To challenge or exacerbate inequality, governments around the world have relied on diverse partnerships with various stakeholders. These "policy partnerships" have emerged across several dimensions, including levels of government (i.e., federal-state-local), sectors (i.e., public-private), and branches of government (i.e., legislative-executive-judicial). Policy partnerships have the potential to create more transformative and resilient policy changes to address inequality by distributing the burden of administration, financing, rulemaking, and enforcement across stakeholders and governmental units. By bringing different parties together, such partnerships can facilitate more collaboration--addressing this year's APPAM conference theme--between policymakers, researchers, and the public, potentially leading to more dynamic and efficient policy.
This panel brings together four timely papers on the role of federal, state, and local policy partnerships for shaping inequalities in income, credit/debt, housing, and civil liberties.

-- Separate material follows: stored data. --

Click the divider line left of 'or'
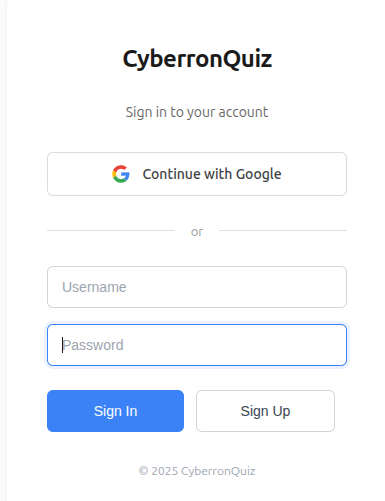385x501 pixels. (x=111, y=230)
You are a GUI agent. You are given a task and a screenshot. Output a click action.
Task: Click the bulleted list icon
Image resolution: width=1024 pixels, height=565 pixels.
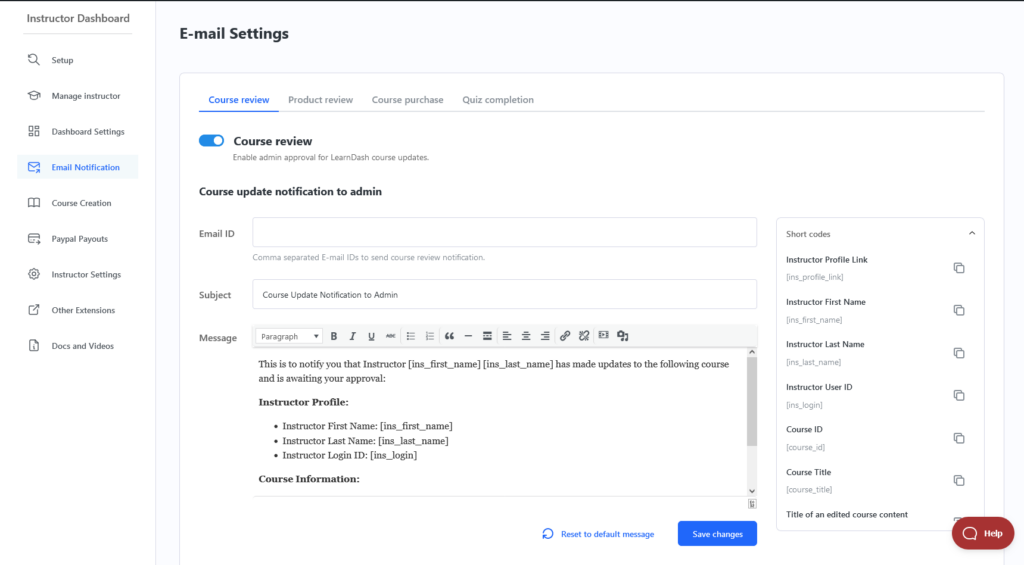pyautogui.click(x=411, y=336)
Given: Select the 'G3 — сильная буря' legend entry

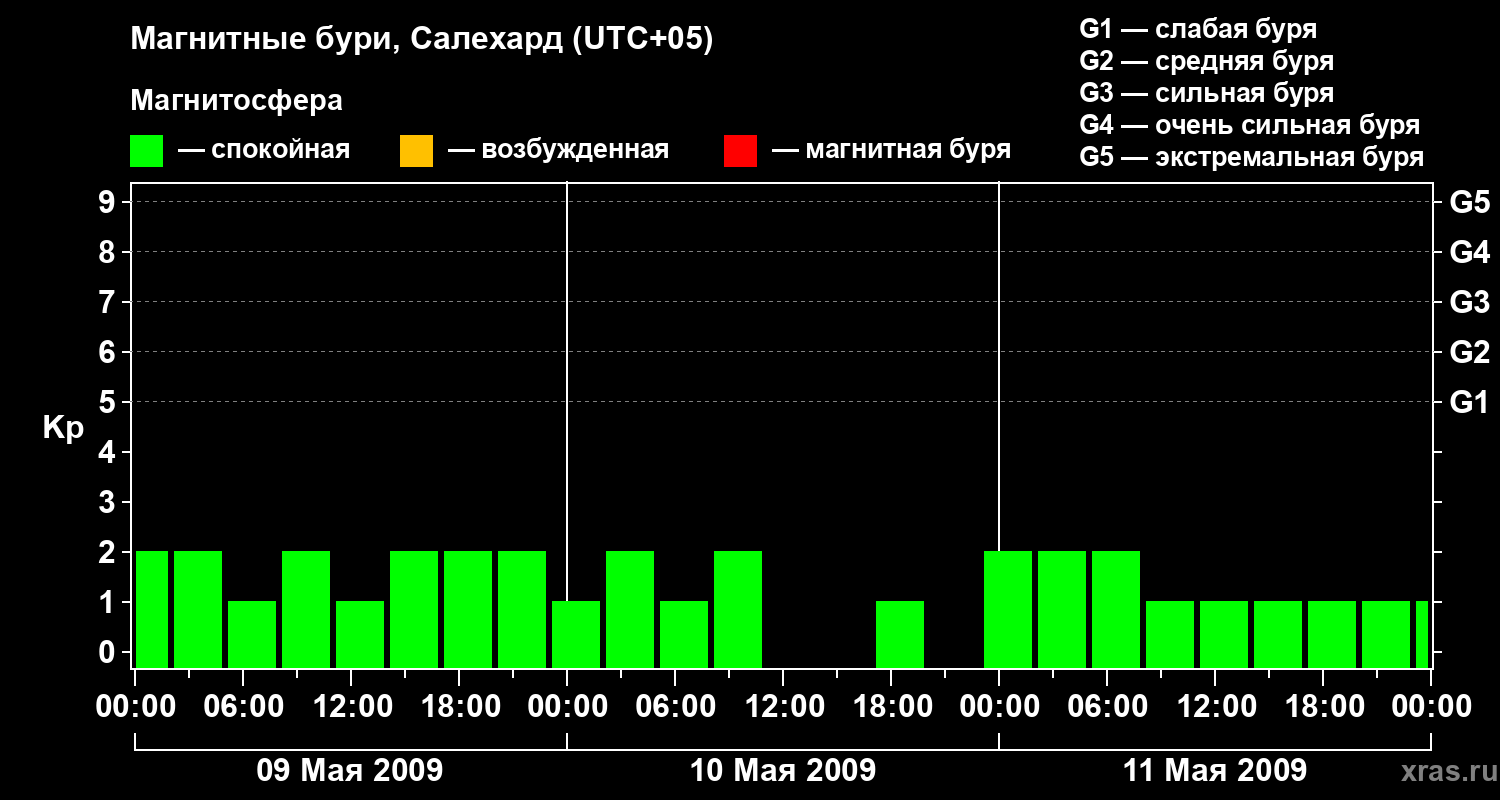Looking at the screenshot, I should tap(1206, 93).
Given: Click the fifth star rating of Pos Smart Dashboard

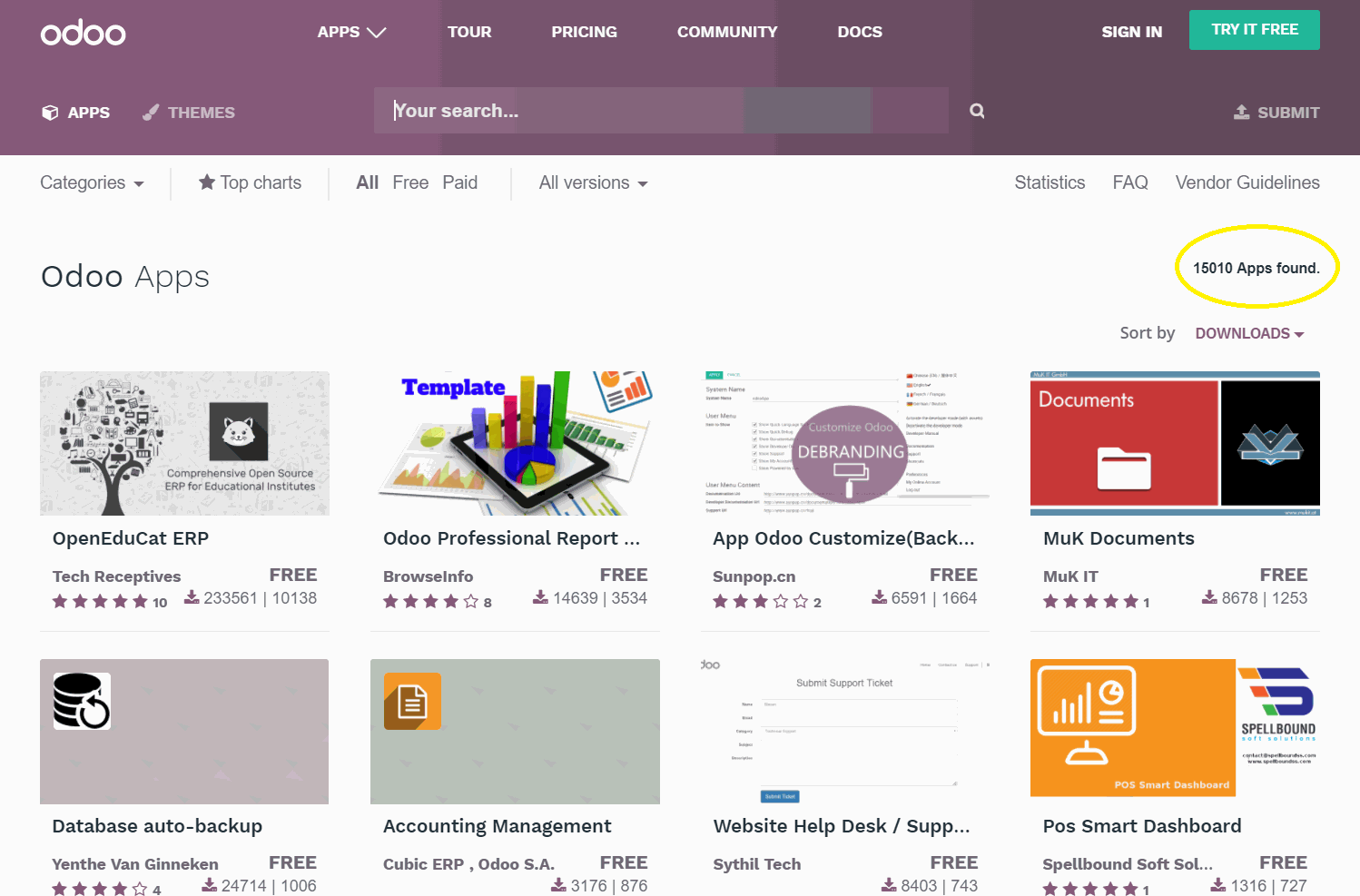Looking at the screenshot, I should pyautogui.click(x=1131, y=888).
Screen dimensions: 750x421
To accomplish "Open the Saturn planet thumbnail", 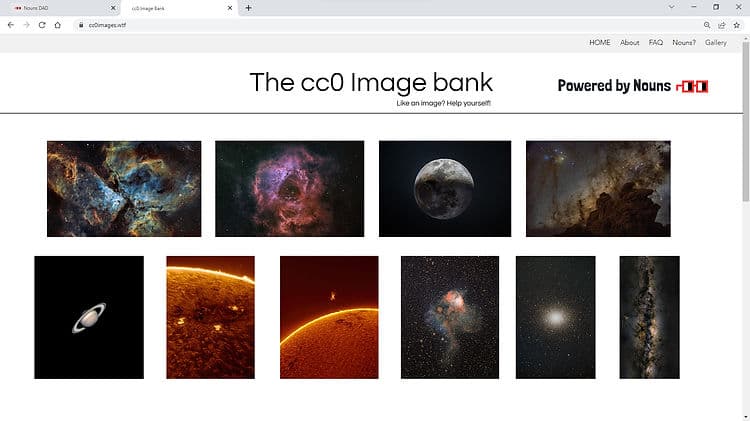I will 89,317.
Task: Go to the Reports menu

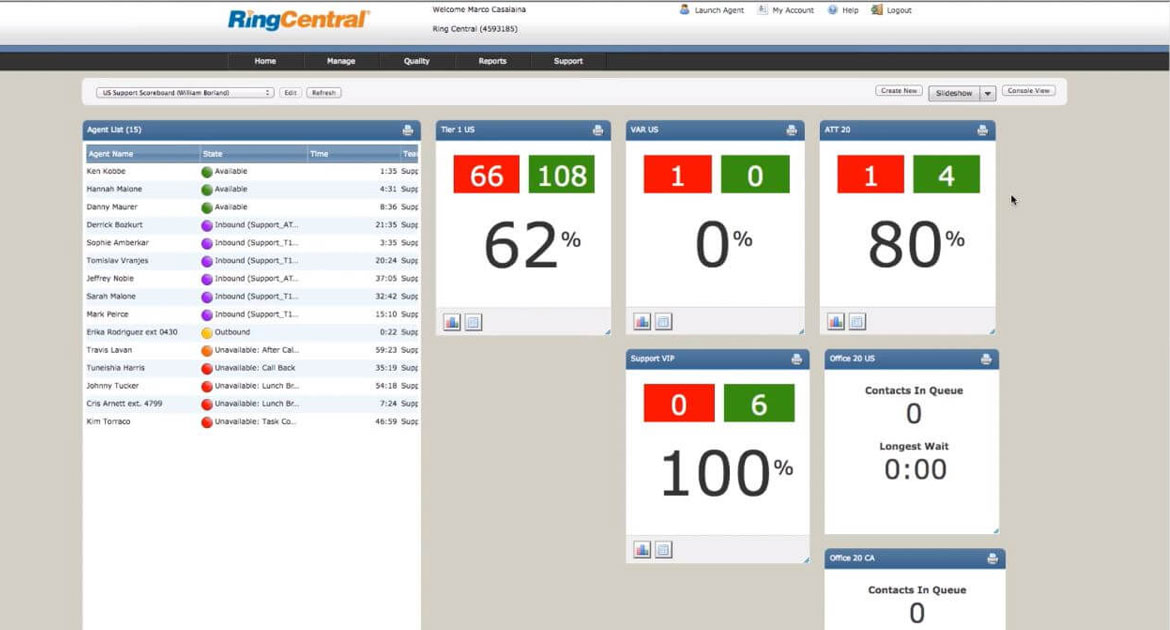Action: (492, 61)
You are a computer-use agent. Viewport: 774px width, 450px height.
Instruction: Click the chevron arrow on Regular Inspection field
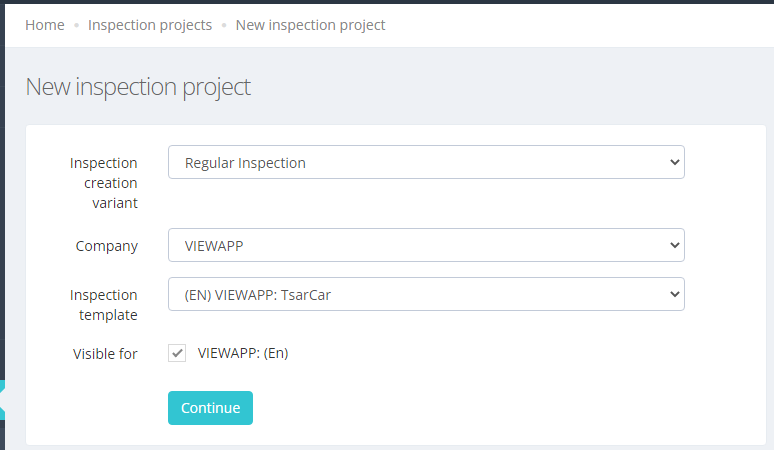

The papers cover a range of interventions, inequality outcomes, and institutional settings, including how the administration of U.S. federal safety net policies through state governments shapes black-white inequalities in poverty reduction (van der Naald, Bruch, and Gornick), the effects of the Alaska Permanent Fund Dividend on income disparities in high-cost unsecured credit use (Dwyer et al.), the effects of a Supreme Court decision to restrict the enforcement of city anti-camping ordinances on homelessness in Western U.S. cities (Brady, Schachner, and Gannon), and how needs-based federal spending promotes equality in the respect for civil liberties across 160 countries (Ha).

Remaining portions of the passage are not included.